REQUIREMENT
Return the full set of records, matching them character for character.

________________________________________

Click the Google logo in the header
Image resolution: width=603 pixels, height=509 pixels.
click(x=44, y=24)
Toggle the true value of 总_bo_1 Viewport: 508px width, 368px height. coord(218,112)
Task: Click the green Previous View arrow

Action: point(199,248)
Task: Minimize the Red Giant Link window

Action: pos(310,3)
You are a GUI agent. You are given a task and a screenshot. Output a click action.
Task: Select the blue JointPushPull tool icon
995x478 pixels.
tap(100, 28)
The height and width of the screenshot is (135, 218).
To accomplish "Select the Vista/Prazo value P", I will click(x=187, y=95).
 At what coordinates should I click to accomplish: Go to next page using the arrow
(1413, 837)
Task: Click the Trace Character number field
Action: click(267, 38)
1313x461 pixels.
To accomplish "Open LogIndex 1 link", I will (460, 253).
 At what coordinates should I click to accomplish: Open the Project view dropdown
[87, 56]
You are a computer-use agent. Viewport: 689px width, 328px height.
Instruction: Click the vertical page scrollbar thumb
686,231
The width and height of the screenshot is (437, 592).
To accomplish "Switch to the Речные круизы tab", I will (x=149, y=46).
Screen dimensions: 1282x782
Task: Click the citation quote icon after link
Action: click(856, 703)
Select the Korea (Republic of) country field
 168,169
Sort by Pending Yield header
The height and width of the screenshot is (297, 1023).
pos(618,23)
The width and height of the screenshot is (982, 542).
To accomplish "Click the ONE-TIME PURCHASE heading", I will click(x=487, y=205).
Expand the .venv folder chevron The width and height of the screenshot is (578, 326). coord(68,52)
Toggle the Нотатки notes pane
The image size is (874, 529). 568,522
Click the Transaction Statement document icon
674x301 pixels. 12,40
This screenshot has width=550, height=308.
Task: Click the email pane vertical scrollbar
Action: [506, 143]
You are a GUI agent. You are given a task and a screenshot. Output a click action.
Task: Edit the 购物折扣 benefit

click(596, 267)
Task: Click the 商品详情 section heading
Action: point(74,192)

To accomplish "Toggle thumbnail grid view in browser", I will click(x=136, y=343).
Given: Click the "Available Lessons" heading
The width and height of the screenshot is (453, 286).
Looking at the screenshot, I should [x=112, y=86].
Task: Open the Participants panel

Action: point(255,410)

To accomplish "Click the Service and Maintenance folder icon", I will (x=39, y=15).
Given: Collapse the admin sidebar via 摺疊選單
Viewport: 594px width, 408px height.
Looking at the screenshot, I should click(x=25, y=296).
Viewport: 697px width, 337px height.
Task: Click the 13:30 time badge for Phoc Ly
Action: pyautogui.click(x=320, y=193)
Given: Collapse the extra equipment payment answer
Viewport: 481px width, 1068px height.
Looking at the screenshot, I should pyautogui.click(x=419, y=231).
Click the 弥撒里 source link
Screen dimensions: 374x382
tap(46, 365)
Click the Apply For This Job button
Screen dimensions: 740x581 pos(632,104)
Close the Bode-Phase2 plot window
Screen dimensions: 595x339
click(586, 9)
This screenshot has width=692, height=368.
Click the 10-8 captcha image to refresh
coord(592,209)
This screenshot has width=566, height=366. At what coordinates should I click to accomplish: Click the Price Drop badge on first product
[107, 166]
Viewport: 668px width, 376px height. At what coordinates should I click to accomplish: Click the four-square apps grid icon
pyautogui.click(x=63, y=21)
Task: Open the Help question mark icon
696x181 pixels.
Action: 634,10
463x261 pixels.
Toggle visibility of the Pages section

________________________________________

THE COMPLETED TASK
Click the Google logo in the header
Image resolution: width=603 pixels, height=509 pixels.
click(x=44, y=24)
Toggle the true value of 总_bo_1 Viewport: 508px width, 368px height. coord(218,112)
Task: Click the green Previous View arrow

Action: point(199,248)
Task: Minimize the Red Giant Link window

Action: pos(310,3)
You are a GUI agent. You are given a task and a screenshot. Output a click action.
Task: Select the blue JointPushPull tool icon
995x478 pixels.
tap(100, 28)
The height and width of the screenshot is (135, 218).
To accomplish "Select the Vista/Prazo value P", I will click(x=187, y=95).
 At what coordinates should I click to accomplish: Go to next page using the arrow
(1413, 837)
Task: Click the Trace Character number field
Action: click(267, 38)
1313x461 pixels.
To accomplish "Open LogIndex 1 link", I will (460, 253).
 At what coordinates should I click to accomplish: Open the Project view dropdown
[87, 56]
You are a computer-use agent. Viewport: 689px width, 328px height.
Instruction: Click the vertical page scrollbar thumb
686,231
The width and height of the screenshot is (437, 592).
To accomplish "Switch to the Речные круизы tab", I will (x=149, y=46).
Screen dimensions: 1282x782
Task: Click the citation quote icon after link
Action: click(856, 703)
Select the Korea (Republic of) country field
 168,169
Sort by Pending Yield header
The height and width of the screenshot is (297, 1023).
pos(618,23)
The width and height of the screenshot is (982, 542).
To accomplish "Click the ONE-TIME PURCHASE heading", I will click(x=487, y=205).
Expand the .venv folder chevron The width and height of the screenshot is (578, 326). coord(68,52)
Toggle the Нотатки notes pane
The image size is (874, 529). 568,522
Click the Transaction Statement document icon
674x301 pixels. 12,40
This screenshot has width=550, height=308.
Task: Click the email pane vertical scrollbar
Action: [506, 143]
You are a GUI agent. You are given a task and a screenshot. Output a click action.
Task: Edit the 购物折扣 benefit

click(596, 267)
Task: Click the 商品详情 section heading
Action: point(74,192)

To accomplish "Toggle thumbnail grid view in browser", I will click(x=136, y=343).
Given: Click the "Available Lessons" heading
The width and height of the screenshot is (453, 286).
Looking at the screenshot, I should [x=112, y=86].
Task: Open the Participants panel

Action: point(255,410)

To accomplish "Click the Service and Maintenance folder icon", I will (x=39, y=15).
Given: Collapse the admin sidebar via 摺疊選單
Viewport: 594px width, 408px height.
Looking at the screenshot, I should click(x=25, y=296).
Viewport: 697px width, 337px height.
Task: Click the 13:30 time badge for Phoc Ly
Action: pyautogui.click(x=320, y=193)
Given: Collapse the extra equipment payment answer
Viewport: 481px width, 1068px height.
Looking at the screenshot, I should pyautogui.click(x=419, y=231).
Click the 弥撒里 source link
Screen dimensions: 374x382
tap(46, 365)
Click the Apply For This Job button
Screen dimensions: 740x581 pos(632,104)
Close the Bode-Phase2 plot window
Screen dimensions: 595x339
click(586, 9)
This screenshot has width=692, height=368.
Click the 10-8 captcha image to refresh
coord(592,209)
This screenshot has width=566, height=366. At what coordinates should I click to accomplish: Click the Price Drop badge on first product
[107, 166]
Viewport: 668px width, 376px height. At what coordinates should I click to accomplish: Click the four-square apps grid icon
pyautogui.click(x=63, y=21)
Task: Open the Help question mark icon
696x181 pixels.
Action: 634,10
463x261 pixels.
Toggle visibility of the Pages section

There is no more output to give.